Internet users are increasingly becoming younger. Many more young people and children are online everyday than adults and more than likely this will grow as time advances. Aside from social media sites through which they communicate and socialise, such as Instagram, Snapchat, TikTok and Facebook, children and young people use the internet to study, do homework, complete assignments, and for research; online schooling and tutoring are becoming more commonplace.
By the time they are adults, children born over the last decade will be totally immersed in a digital environment. There is no escaping this. Therefore, today, rather than restrict children’s access to technology in order to protect them, parents, and governments should be doing all that is necessary to ensure they can use it safely.
It is undoubtedly with this in mind that the United Kingdom’s Information Commissioner’s Office recently published 15 design standards for internet services. Called the Age Appropriate Design Code, the rack of guidelines seeks to make the internet safer for children (under the age of 18) and places the onus to do so on data providers. There is a one-year transition period before the design code, which was released in January this year, comes into force after it is approved by the UK Parliament.
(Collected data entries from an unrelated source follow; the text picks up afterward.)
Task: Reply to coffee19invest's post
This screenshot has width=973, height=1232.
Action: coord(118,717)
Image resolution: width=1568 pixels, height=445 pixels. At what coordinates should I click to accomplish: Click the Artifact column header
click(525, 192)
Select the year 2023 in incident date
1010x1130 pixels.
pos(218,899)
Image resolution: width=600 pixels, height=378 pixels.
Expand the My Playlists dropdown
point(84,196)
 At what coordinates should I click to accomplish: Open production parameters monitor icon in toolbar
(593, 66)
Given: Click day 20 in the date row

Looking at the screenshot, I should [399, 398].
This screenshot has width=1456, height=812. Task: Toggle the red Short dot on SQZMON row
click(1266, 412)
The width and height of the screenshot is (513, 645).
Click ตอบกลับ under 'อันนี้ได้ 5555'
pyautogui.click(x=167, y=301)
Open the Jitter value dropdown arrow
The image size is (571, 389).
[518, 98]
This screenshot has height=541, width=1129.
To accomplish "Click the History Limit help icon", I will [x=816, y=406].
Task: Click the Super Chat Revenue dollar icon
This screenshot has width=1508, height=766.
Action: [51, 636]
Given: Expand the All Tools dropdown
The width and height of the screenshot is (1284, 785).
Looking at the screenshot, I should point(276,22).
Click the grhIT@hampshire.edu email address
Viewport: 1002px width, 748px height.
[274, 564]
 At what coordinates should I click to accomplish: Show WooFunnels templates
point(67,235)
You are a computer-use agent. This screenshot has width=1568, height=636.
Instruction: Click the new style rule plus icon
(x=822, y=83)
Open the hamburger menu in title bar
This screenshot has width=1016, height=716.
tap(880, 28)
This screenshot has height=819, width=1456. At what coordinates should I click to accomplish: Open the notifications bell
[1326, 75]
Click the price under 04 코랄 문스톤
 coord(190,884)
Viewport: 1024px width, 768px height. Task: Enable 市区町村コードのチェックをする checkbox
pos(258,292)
Once in force, it would require internet providers to act in the best interests of children. This would include them undertaking data protection impact assessments to ensure that the rights and freedoms of children accessing their data are not compromised in any way. Adherence to the code would also see internet providers implementing policies that take into account age restrictions and minimising personal data collection and sharing where the users are underaged, among other things. The ‘datafication’ of children is particularly abhorrent.
But the code has already been criticized for not going far enough. It is not law as the UK already has a Data Protection Act, passed in 2018, which covers online services. It is envisioned that the Act will cover the code, although those determined not to comply with it might just find lawyers clever enough to use whatever loopholes there are. Nevertheless, the Age Appropriate Design Code could prove to be just what the world needs to curb the risks present whenever children go online. Curb is the operative word here as it should be known that there is no way to completely remove all risks to children on the internet.
Any parents who disparage the code or any other similar measures, should be asked how far they would expect a government to go to protect their children. Too much government interference in digital technology could open the floodgates to all manner of restrictions that would not even apply to children. It is well known that politicians will take all manner of liberties with things they want to control if given the impetus.
Another point to note is that online dangers are much the same as those that present physically. If parents can take steps to protect their children from physical harm, or teach them to protect themselves, without completely removing them from the world and wrapping them in a bubble, then the same can be achieved on the world wide web.
It still takes a village to raise a child. Today, that village is one that should also be digital. But the first steps have to be taken by parents. The internet is no daisy-filled meadow where children can be allowed to roam at will or speak to strangers. Parents must be vigilant and always aware of what their children are accessing, viewing and learning about. Make no mistake, children are not safer because they are indoors ‘on the computer’ and since there are ways around parental controls, physical checking is required.
At the same time, data providers also have a duty to respect the rights and freedoms of children online, as do governments.